Interrogé sur le jugement qu’il portait sur le Front, souvent qualifié d’organisation terroriste, le Dr Abou al-Hasan, conseiller à l’Appel de Genève et animateur de la session, a déclaré : « Le Front a coopéré d’une manière inattendue. Il a écarté de ce fait nombre de doutes et de rumeurs qui faisaient de ses éléments – vous m’excuserez des termes – un groupe d’assassins et de sauvages. Nous avons découvert au contraire des jeunes Syriens remarquables, attachés à leur pays et entièrement dévoués au bien de leur peuple ». Pour le Dr Ahmed Abou al-Mou’tasem, directeur du bureau juridique du Front Islamique de Libération de la Syrie, « c’est la volonté du Front de respecter les principes du droit international humanitaire qui est à l’origine de ces sessions. Elles permettent aux révolutionnaires de connaître les règles régissant les conflits armées. Elles ne leur étaient pas inconnues auparavant, puisqu’elles découlent pour la plupart des intentions de la législation (chari’a) islamique qui constitue notre référence et notre identité. La preuve en est que le Front a adopté le « Pacte de la résistance syrienne » qui encadre un certain nombre de comportements et d’opérations de combat dans la révolution syrienne ».

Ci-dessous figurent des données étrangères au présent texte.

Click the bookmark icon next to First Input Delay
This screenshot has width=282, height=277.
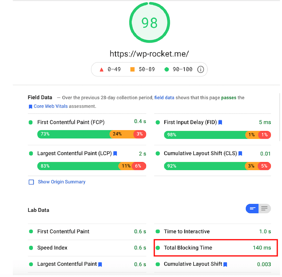point(220,122)
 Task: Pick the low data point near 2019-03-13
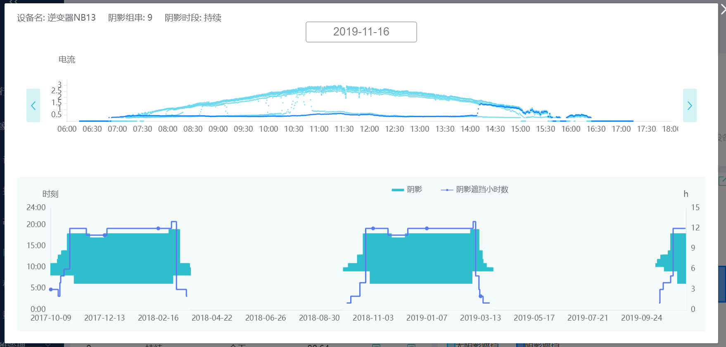click(480, 296)
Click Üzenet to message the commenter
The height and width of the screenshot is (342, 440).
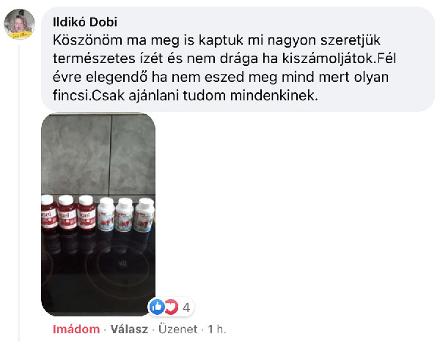[178, 329]
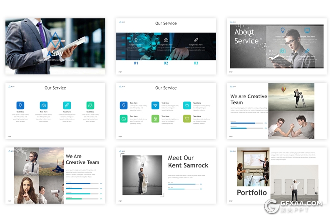This screenshot has height=222, width=333.
Task: Click the Portfolio heading text
Action: 252,192
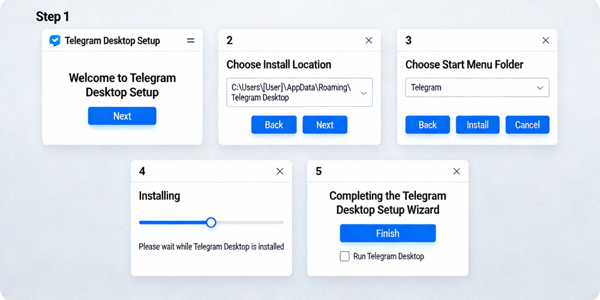
Task: Click the installing progress slider handle
Action: click(x=211, y=223)
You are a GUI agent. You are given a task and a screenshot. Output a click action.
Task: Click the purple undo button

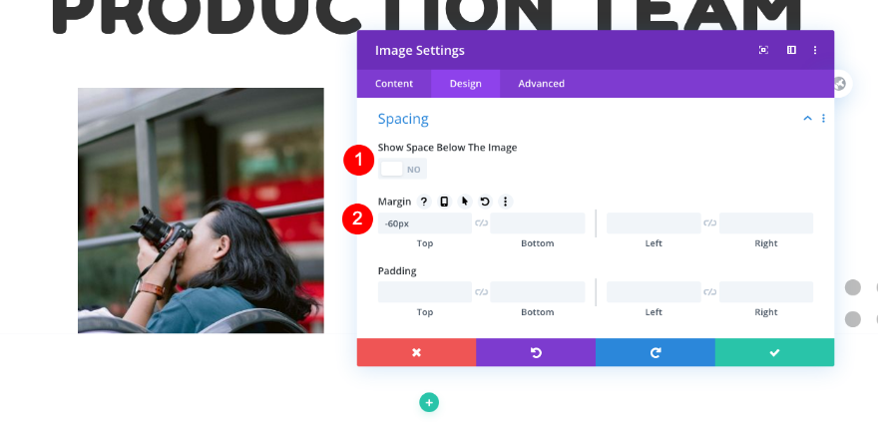pos(536,352)
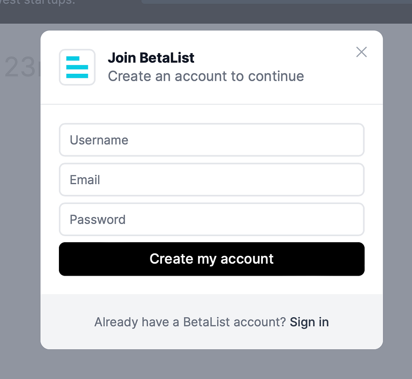412x379 pixels.
Task: Click the 'Create an account to continue' subtitle
Action: 206,76
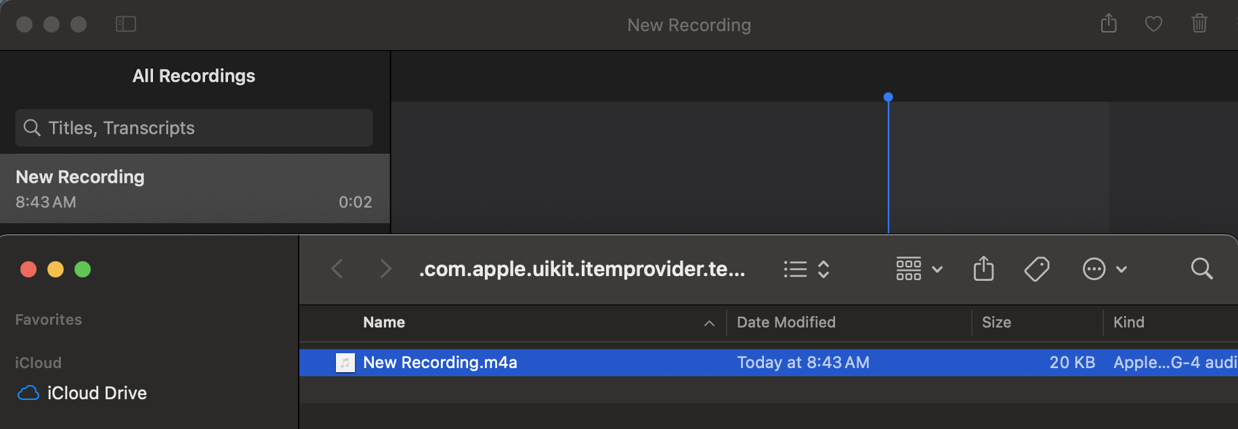Viewport: 1238px width, 429px height.
Task: Open iCloud Drive in Finder sidebar
Action: click(x=97, y=393)
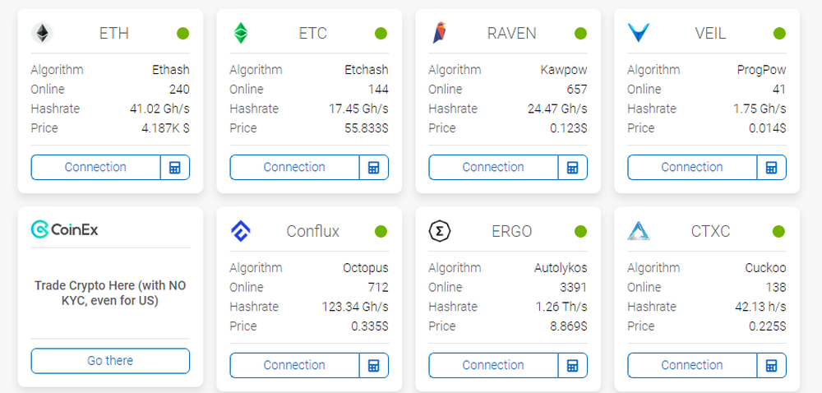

Nul ne niera que participer à de telles sessions est une chose, et que mettre en application dans l’ardeur des combats les principes acquis à ces occasions en est une autre. Mais on relèvera, au crédit du Front Islamique de Libération de la Syrie, qu’en diffusant lui-même ce genre d’information, il prend à témoin l’opinion publique – ou du moins ceux qui veulent bien l’entendre – de ses intentions. Il s’expose par le fait-même au risque d’être vivement critiqué si ses combattants ne s’y conforment pas. On relèvera aussi que, en acceptant d’apprendre et en exprimant sa volonté d’améliorer son comportement, le Front se place aux antipodes des forces du régime, militaires, moukhabarat et chabbiha, pour ne pas mentionner ses supplétifs libanais, iraniens, irakiens et autres, dont nul n’a jamais entendu dire qu’ils s’interrogeaient sur la légitimité des moyens employés, sur ordre de Bachar al-Assad et de ceux qui lui prodiguent leurs conseils, pour réduire la rébellion, anéantir toute résistance et détruire sur leurs habitants les villes que le régime ne parvient pas à reprendre.